How do I declare a major in biology?

A biology major may be declared when you apply at EMU, or at any time by filling out a “Change of Major” form available at the Registrar’s Office. Once you declare a major, you will be assigned an advisor who will help you with the course selections that will help you succeed in the major.

Is it possible to do research in a faculty laboratory?

We believe that participation in original research projects is an important means of teaching the scientific process and critical thinking skills. Students in biology therefore are required to participate in faculty-led research projects as a means of actively learning about how the process of science. Students are encouraged to speak with a faculty member who is leading a research project that interests them. Normally students choose a specific project that falls within a larger, ongoing, research project in the laboratory of a faculty member.Students meet on a regular basis with faculty to discuss progress, and sometimes get together with other research groups to exchange ideas.In some cases, research results lead to presentations at national scientific meetings.

How can I find out what type of research the faculty do?

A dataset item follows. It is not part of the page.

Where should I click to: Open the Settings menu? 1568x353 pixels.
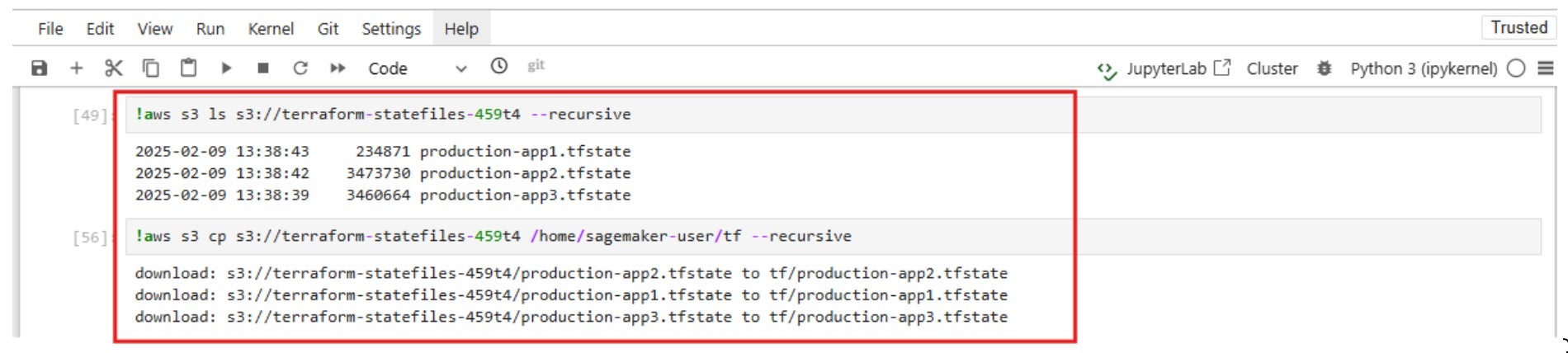click(391, 29)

You are always free to speak with faculty members about their research interests and ongoing projects—like most scientists they will be enthusiastic about explaining the significance of their results!For brief descriptions of general interests, go to the research page. Better yet, read about what students are doing right alongside professors!

What types of facilities are available for use for Biology courses and research projects?

We are lucky to possess a variety of equipment that increases the range of biological experiments that can be performed.Here is a brief list of some of the facilities that are routinely utilized in the biological classroom and research laboratories:

Microscopy Facilities:
Transmission Electron Microscope,
Microtome,
Light Microscope with DIC, phase and epifluorescence capabilities,
Compound microscopes
Nikon binocular dissecting scopes

Biochemistry & Molecular Biology Facilities:
Incubators, autoclave
Ultraspeed centrifuge,
Electrophoresis equipment,
Spectrophotometers
pH/voltage meters,
High-peformance liquid chromatography
Atomic Absorption Spectrophotometer
Thermal Cycler for PCR

Anatomy & Physiology Facilities:
Preserved organs
Human cadavers for anatomy
Physiograph equipment

Ecology Facilities:
Greenhouse
Park Woods Reserve
Field Environmental Monitoring Equipment
Binoculars and Spotting Telescopes
Environmental Growth Chamber

What extracurricular activities do Biology majors participate in?

We believe that student benefit greatly from the diverse opportunities available at a Christian liberal arts university. We therefore encourage students to participate in the range of activities while at EMU. There are several organizations that provide extra-curricular activities within the field of biology, such as Earthkeepers, a club devoted to promoting responsible stewardship of the earth, or the Pre-professional Health Club, which provides a venue for medical-related activities.

Most Biology majors are active in organizations outside of the sciences as well. We are proud of the outstanding musicians, artists, athletes, and journalists, to name just a few of the talents found in our majors! Finally, many Biology students are devoted to volunteer organizations that provide services to other people and to our earth. These volunteer opportunities range from (for instance) volunteering at a local free health clinic to helping to restore a local stream.